Segment Open

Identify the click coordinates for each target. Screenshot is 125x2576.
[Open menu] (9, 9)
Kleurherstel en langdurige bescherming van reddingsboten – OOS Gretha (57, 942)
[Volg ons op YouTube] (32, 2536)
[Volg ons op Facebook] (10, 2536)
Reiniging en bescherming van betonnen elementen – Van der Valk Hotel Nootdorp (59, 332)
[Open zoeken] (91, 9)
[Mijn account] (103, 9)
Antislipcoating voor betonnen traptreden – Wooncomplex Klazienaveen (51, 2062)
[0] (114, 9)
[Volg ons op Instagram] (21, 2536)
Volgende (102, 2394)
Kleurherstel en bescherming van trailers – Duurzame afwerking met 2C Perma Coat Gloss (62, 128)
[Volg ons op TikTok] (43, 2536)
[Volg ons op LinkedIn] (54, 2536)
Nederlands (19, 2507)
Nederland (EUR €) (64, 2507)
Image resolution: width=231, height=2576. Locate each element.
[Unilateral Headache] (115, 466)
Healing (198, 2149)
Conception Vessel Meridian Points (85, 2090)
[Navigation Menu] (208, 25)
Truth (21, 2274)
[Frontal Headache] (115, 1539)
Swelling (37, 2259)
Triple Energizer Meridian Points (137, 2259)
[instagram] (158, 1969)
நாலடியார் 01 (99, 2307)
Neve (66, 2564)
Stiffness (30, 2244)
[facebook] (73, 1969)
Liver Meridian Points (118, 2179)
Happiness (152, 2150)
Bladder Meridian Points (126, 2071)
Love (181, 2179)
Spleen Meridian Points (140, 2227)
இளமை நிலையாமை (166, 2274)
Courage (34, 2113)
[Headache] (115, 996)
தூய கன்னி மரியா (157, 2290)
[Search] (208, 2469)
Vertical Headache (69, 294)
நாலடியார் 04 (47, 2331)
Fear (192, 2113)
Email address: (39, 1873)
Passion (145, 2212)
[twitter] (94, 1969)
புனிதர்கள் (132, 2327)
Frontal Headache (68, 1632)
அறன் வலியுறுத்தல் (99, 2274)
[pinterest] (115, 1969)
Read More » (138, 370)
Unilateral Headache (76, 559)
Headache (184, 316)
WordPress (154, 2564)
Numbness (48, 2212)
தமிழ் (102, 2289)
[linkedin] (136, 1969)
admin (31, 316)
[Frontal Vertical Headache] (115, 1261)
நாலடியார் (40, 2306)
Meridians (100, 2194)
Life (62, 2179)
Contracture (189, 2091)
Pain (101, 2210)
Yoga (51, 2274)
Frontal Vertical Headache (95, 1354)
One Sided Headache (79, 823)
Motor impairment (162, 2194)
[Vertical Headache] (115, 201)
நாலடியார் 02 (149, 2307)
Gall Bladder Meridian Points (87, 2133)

Segment Closed

Every record above needs to be given again exactly.

#### Solution to this exercise
Identify the click coordinates for each target. Screenshot is 125x2576.
[Open menu] (9, 9)
Kleurherstel en langdurige bescherming van reddingsboten – OOS Gretha (57, 942)
[Volg ons op YouTube] (32, 2536)
[Volg ons op Facebook] (10, 2536)
Reiniging en bescherming van betonnen elementen – Van der Valk Hotel Nootdorp (59, 332)
[Open zoeken] (91, 9)
[Mijn account] (103, 9)
Antislipcoating voor betonnen traptreden – Wooncomplex Klazienaveen (51, 2062)
[0] (114, 9)
[Volg ons op Instagram] (21, 2536)
Volgende (102, 2394)
Kleurherstel en bescherming van trailers – Duurzame afwerking met 2C Perma Coat Gloss (62, 128)
[Volg ons op TikTok] (43, 2536)
[Volg ons op LinkedIn] (54, 2536)
Nederlands (19, 2507)
Nederland (EUR €) (64, 2507)
Image resolution: width=231, height=2576. Locate each element.
[Unilateral Headache] (115, 466)
Healing (198, 2149)
Conception Vessel Meridian Points (85, 2090)
[Navigation Menu] (208, 25)
Truth (21, 2274)
[Frontal Headache] (115, 1539)
Swelling (37, 2259)
Triple Energizer Meridian Points (137, 2259)
[instagram] (158, 1969)
நாலடியார் 01 (99, 2307)
Neve (66, 2564)
Stiffness (30, 2244)
[facebook] (73, 1969)
Liver Meridian Points (118, 2179)
Happiness (152, 2150)
Bladder Meridian Points (126, 2071)
Love (181, 2179)
Spleen Meridian Points (140, 2227)
இளமை நிலையாமை (166, 2274)
Courage (34, 2113)
[Headache] (115, 996)
தூய கன்னி மரியா (157, 2290)
[Search] (208, 2469)
Vertical Headache (69, 294)
நாலடியார் 04 (47, 2331)
Fear (192, 2113)
Email address: (39, 1873)
Passion (145, 2212)
[twitter] (94, 1969)
புனிதர்கள் (132, 2327)
Frontal Headache (68, 1632)
அறன் வலியுறுத்தல் (99, 2274)
[pinterest] (115, 1969)
Read More » (138, 370)
Unilateral Headache (76, 559)
Headache (184, 316)
WordPress (154, 2564)
Numbness (48, 2212)
தமிழ் (102, 2289)
[linkedin] (136, 1969)
admin (31, 316)
[Frontal Vertical Headache] (115, 1261)
நாலடியார் (40, 2306)
Meridians (100, 2194)
Life (62, 2179)
Contracture (189, 2091)
Pain (101, 2210)
Yoga (51, 2274)
Frontal Vertical Headache (95, 1354)
One Sided Headache (79, 823)
Motor impairment (162, 2194)
[Vertical Headache] (115, 201)
நாலடியார் 02 (149, 2307)
Gall Bladder Meridian Points (87, 2133)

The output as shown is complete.